DANGERS PRIMAIRES: Exposition à la toxine. La toxine peut être absorbée après ingestion ou après contact avec la peau lésée, les yeux ou les muqueuses, y compris celles qui tapissent les voies respiratoires(5). L'inhalation de la toxine est survenue en laboratoire(5,6).
DANGERS PARTICULIERS: Aucun.
CLASSIFICATION DU GROUPE DE RISQUE: Groupe de risque 2(21).
EXIGENCES DE CONFINEMENT: Installations, équipement et pratiques opérationnelles de niveau de confinement 2 pour le travail avec des matières, cultures ou animaux infectieux ou potentiellement infectieux(19).
VÊTEMENTS DE PROTECTION: Sarrau.
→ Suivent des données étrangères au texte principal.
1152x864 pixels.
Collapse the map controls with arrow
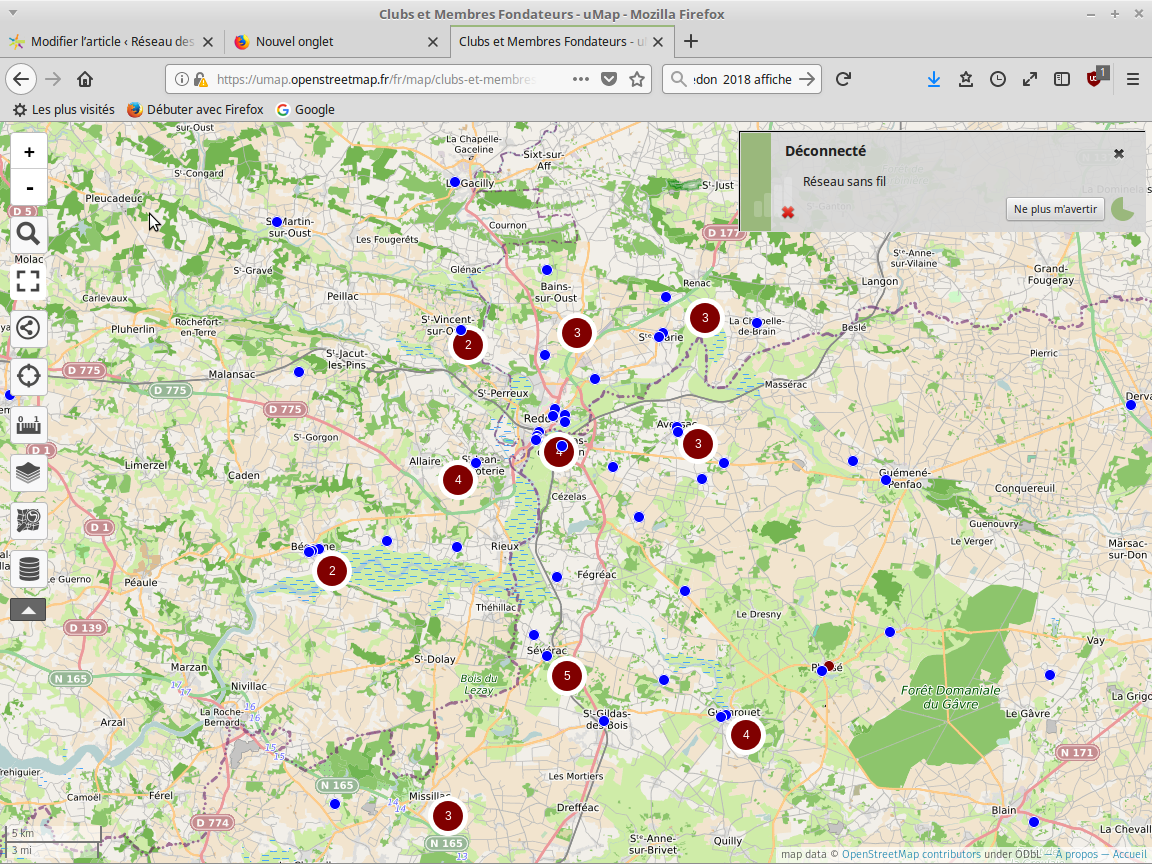coord(28,608)
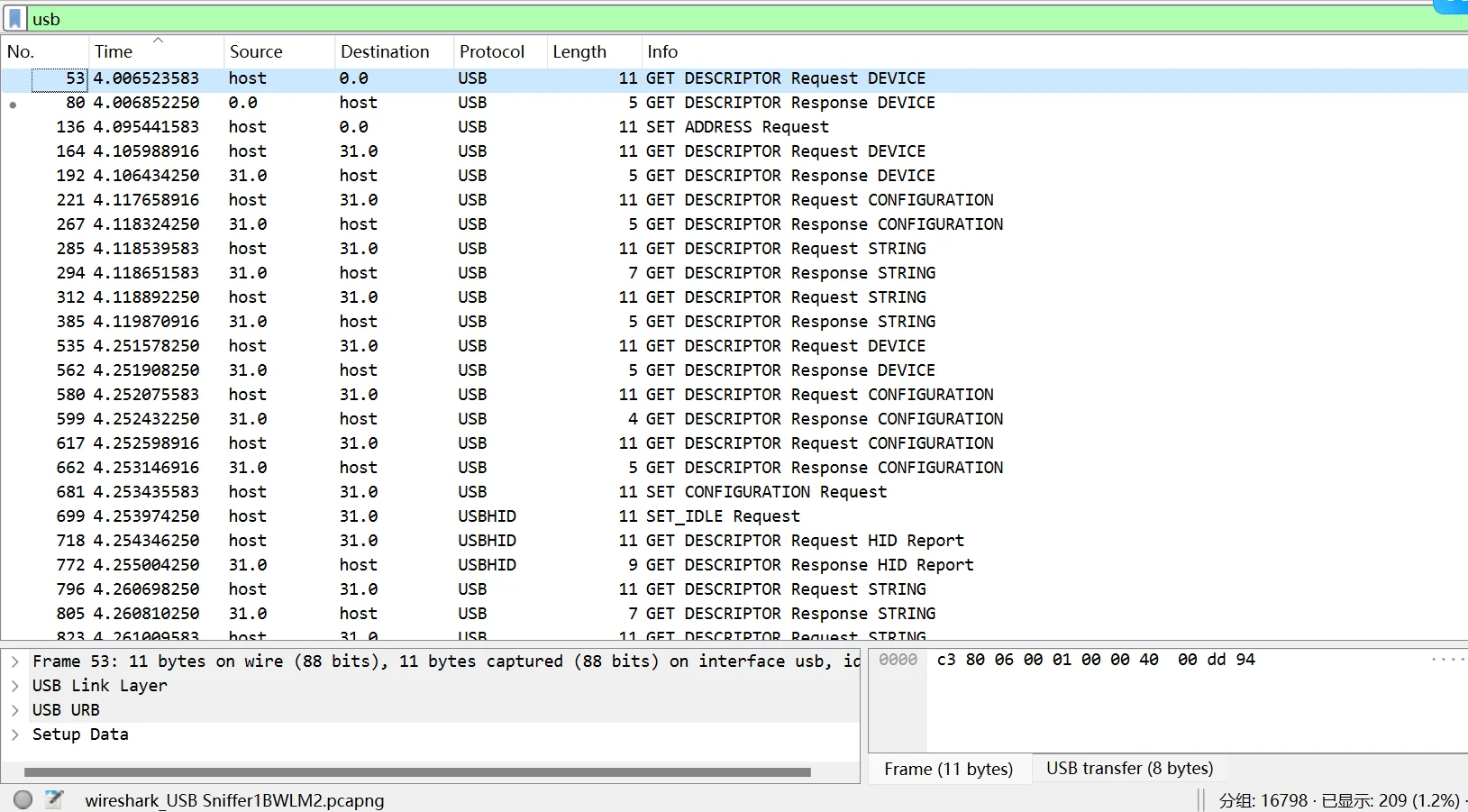1468x812 pixels.
Task: Sort packets by the Time column header
Action: (x=114, y=52)
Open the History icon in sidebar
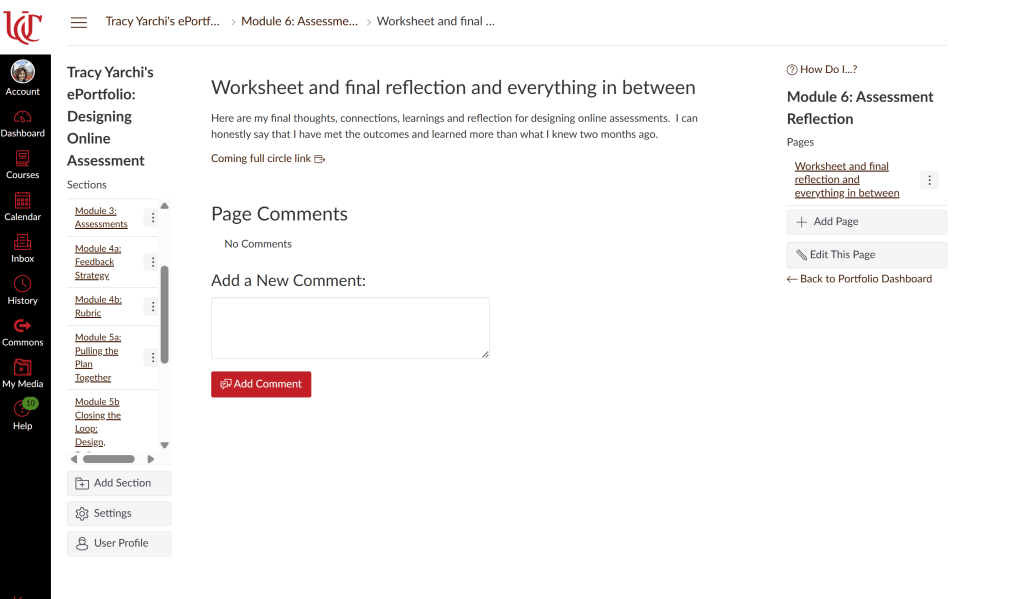1023x599 pixels. click(x=22, y=290)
Gants, lorsqu'un contact direct de la peau avec des matières infectées ou des animaux est inévitable. Une protection pour les yeux doit être utilisée lorsqu'il y a un risque connu ou potentiel d'éclaboussure(19).
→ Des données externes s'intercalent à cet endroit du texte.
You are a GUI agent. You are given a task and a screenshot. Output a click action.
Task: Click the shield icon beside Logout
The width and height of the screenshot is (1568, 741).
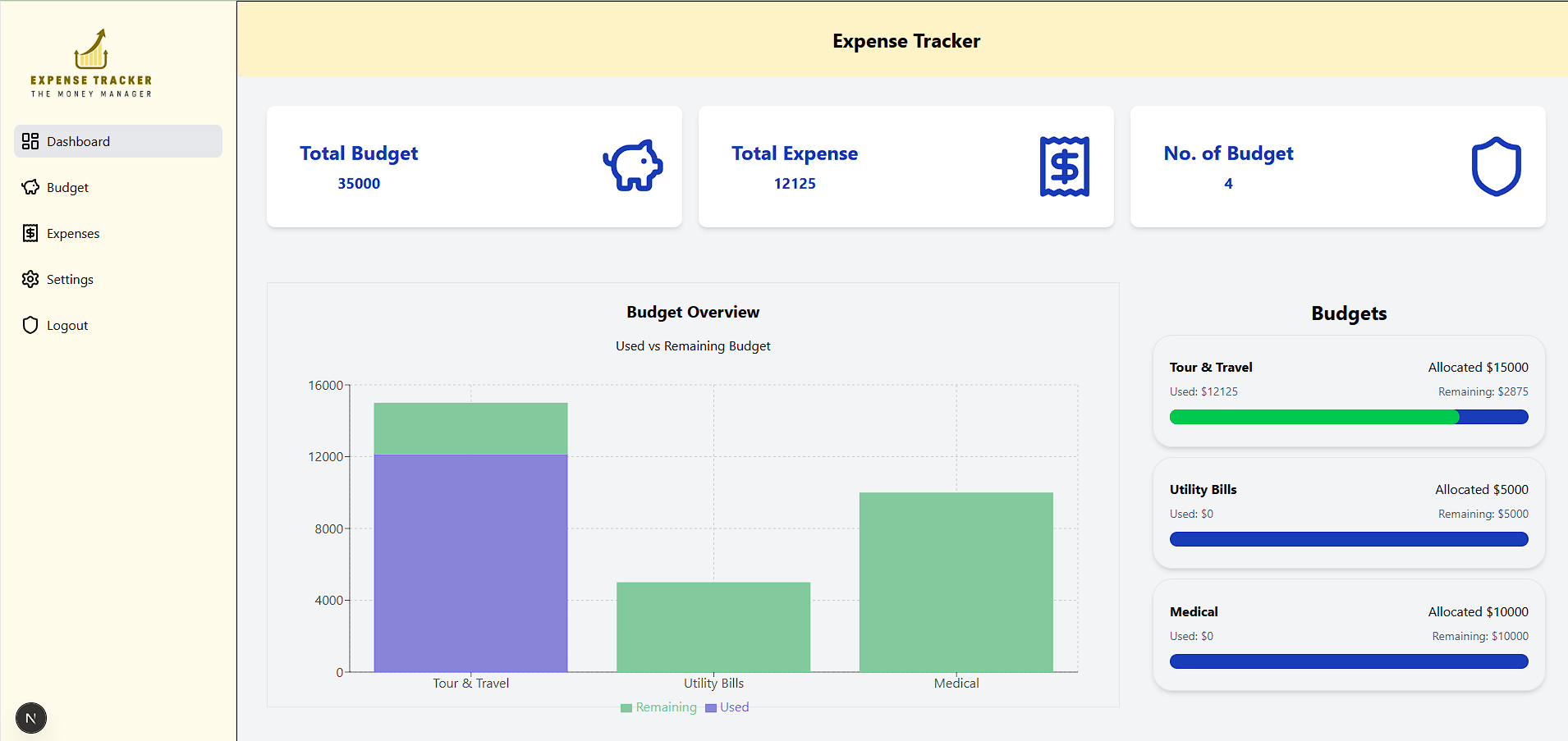click(30, 325)
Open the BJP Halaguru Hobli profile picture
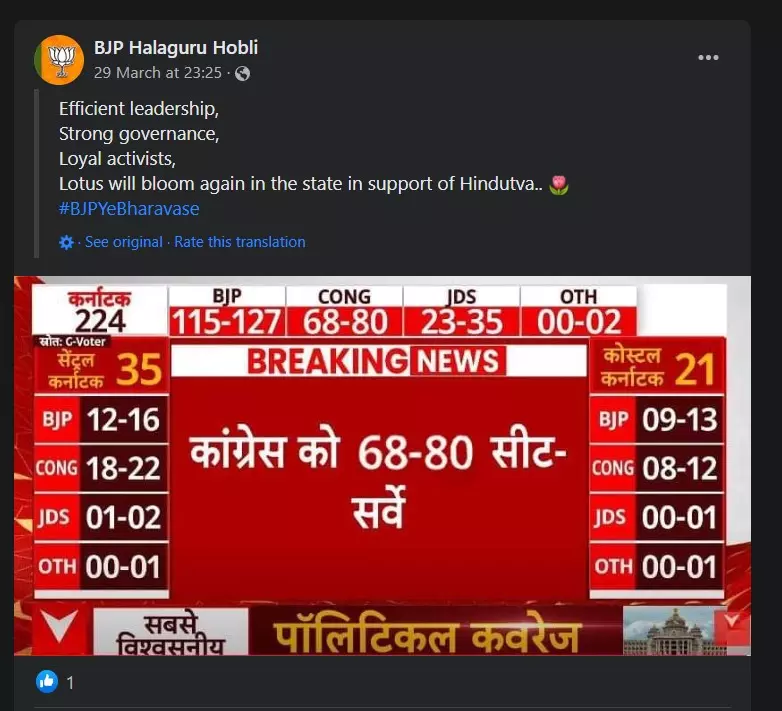782x711 pixels. pyautogui.click(x=59, y=60)
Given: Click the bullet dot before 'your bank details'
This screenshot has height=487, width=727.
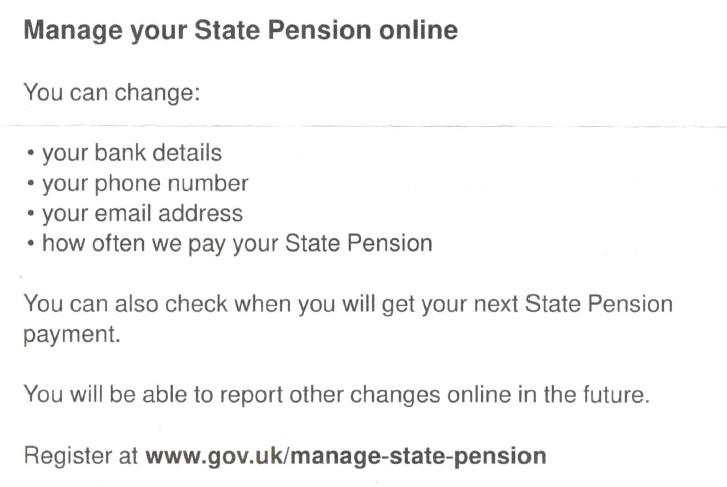Looking at the screenshot, I should pyautogui.click(x=31, y=153).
AUTRES PRÉCAUTIONS: Toutes les procédures pouvant produire des aérosols ou mettant en cause des concentrations ou des quantités élevées doivent s'effectuer dans une enceinte de sécurité biologique (ESB). L'utilisation d'aiguilles, de seringues et d'autres objets tranchants doit être strictement restreinte. Des précautions supplémentaires doivent être envisagées pour les activités avec des animaux ou à grande échelle(19).
DÉVERSEMENTS: Laisser les aérosols se déposer et, tout en portant des vêtements de protection, couvrir délicatement le déversement avec des essuie-tout et appliquer un désinfectant approprié, en commençant par le périmètre et en se rapprochant du centre. Laisser agir suffisamment longtemps avant de nettoyer.
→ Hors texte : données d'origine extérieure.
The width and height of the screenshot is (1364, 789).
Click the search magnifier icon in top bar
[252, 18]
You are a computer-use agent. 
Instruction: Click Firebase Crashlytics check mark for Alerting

ÉLIMINATION: Décontaminer avant la mise au rebut par stérilisation à la vapeur, incinération ou désinfection chimique(19).
ENTREPOSAGE: Dans des contenants antifuite scellés, étiquetés et sécurisés de façon appropriée(19).
INFORMATION SUR LA RÉGLEMENTATION: L'importation, le transport et l'utilisation de pathogènes au Canada sont régis par de nombreux organismes de réglementation, dont l'Agence de la santé publique du Canada, Santé Canada, l'Agence canadienne d'inspection des aliments, Environnement Canada et Transports Canada. Il incombe aux utilisateurs de veiller à respecter tous les règlements et toutes les lois, directives et normes applicables.
DERNIÈRE MISE À JOUR: Septembre 2010.
PRÉPARÉE PAR: Direction de la règlementation des agents pathogènes, agence de la santé publique du Canada.